他以实证主义的方法,为后世重构了中国书画发展史,成为中国历史上最受尊崇的书画鉴赏大家之一。
董其昌所采用的“目鉴”方法,是在总结前人智慧的基础上得以完善,而这种方法延续至今,仍然被赞誉为最可靠、最实用的方法。而且,正是由于董其昌劳心费神地进行存世书画的整理、鉴定,使得当下的我们得以以游廊的形式,观赏中国历代绝伦美妙的书画,并引以为民族自信。试想一下,世界各地博物馆珍藏的中国古代书画中,若少了董其昌的梳理、题识和赏鉴,是多么苍白与遗憾。中国历代书画是中华文明极为辉煌的组成部分之一,其绚丽与多姿,犹如丽人颈前的珍珠链,光彩夺目,而编制“项链”的这项美丽工作,董其昌厥功至伟。
董其昌是一位影响深远的书画家。
他提出“以蹊径之奇怪论,则画不如山水;以笔墨之精妙论,则山水决不如画”的“笔墨论”思想,是一种认识美学的新觉悟;他创建的“山水程式”画风,奠定了所谓“正统画派”的基础;他所创造的“秀逸一路”书法风格,成就卓越,开创了一代新风。
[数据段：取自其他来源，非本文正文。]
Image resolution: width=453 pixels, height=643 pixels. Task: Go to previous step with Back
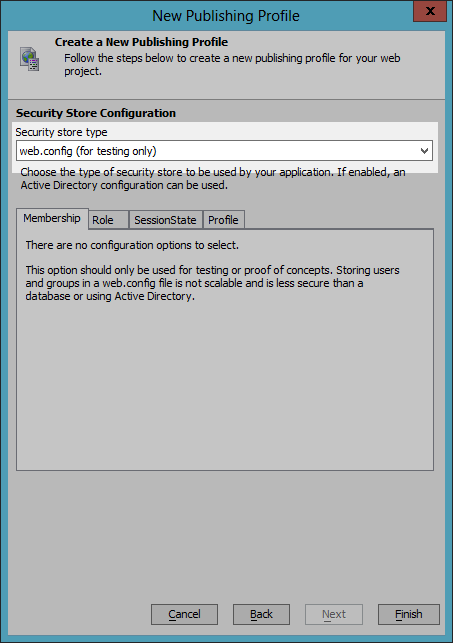pyautogui.click(x=261, y=614)
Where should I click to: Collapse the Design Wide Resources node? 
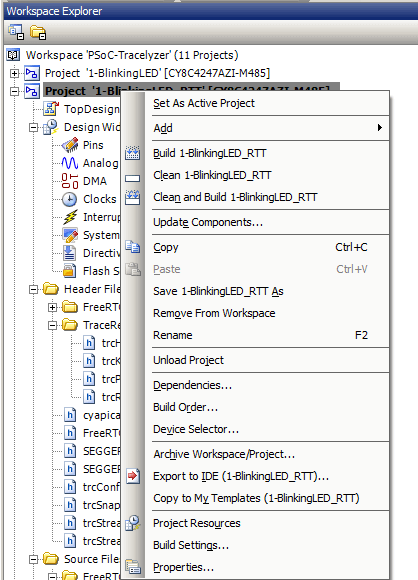coord(33,128)
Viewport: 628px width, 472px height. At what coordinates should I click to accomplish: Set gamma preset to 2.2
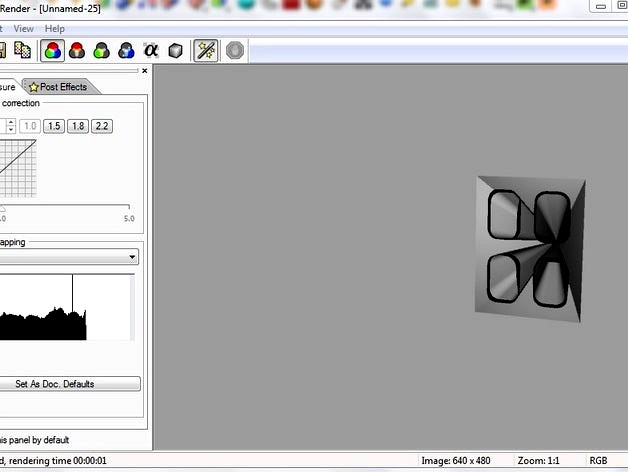(x=102, y=126)
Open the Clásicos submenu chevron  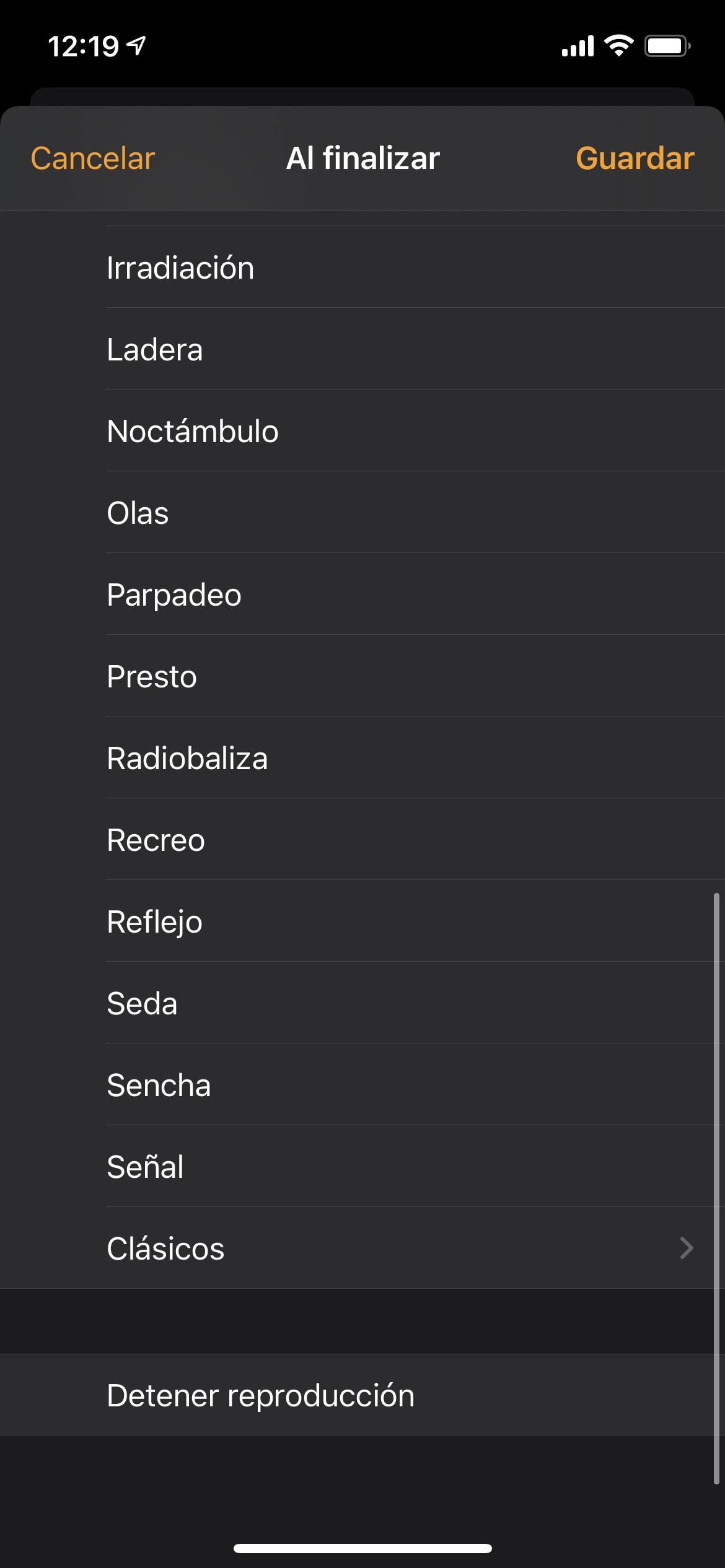(x=686, y=1248)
他因艺术成就而尽享殊荣,尤其入清以后,更是受到了康熙、乾隆等历代帝皇的崇敬和追捧,引领着有清一代的主流艺术观念,其影响力迄今未衰。
董其昌是一位治学严谨的史学家。
他被人们敬称为“太史公”,奉修《神宗实录》并辑录《神庙留中奏疏汇要》,在当时就受到了皇帝嘉奖,晚年还印刷刊行了《容台集》。这些都已经成为重要的史料。这位擅写八股文的顶级高手,还以自己的亲身实践,提出了“行万里路,读万卷书”,成为后世学以致用的人生箴言。
董其昌的科举之路
本书以董其昌的人生经历为主线,从其青年时期颇为艰辛的宦旅之路开始,讲述了其“北漂”经历中诸多的酸甜苦辣,从穷苦出身的落魄潦倒到“连中三元”的书生意气,再到成为皇长子的师傅,董其昌凭借自己的非凡天赋和不懈努力,成为晚明文坛的中流砥柱。此后,在晚明的复杂政事中,董其昌几起几落,经历了颇为艰难的宦海沉浮,终于依靠艺术创作和经营富甲一方,成为晚明时期官居一品的大宗伯……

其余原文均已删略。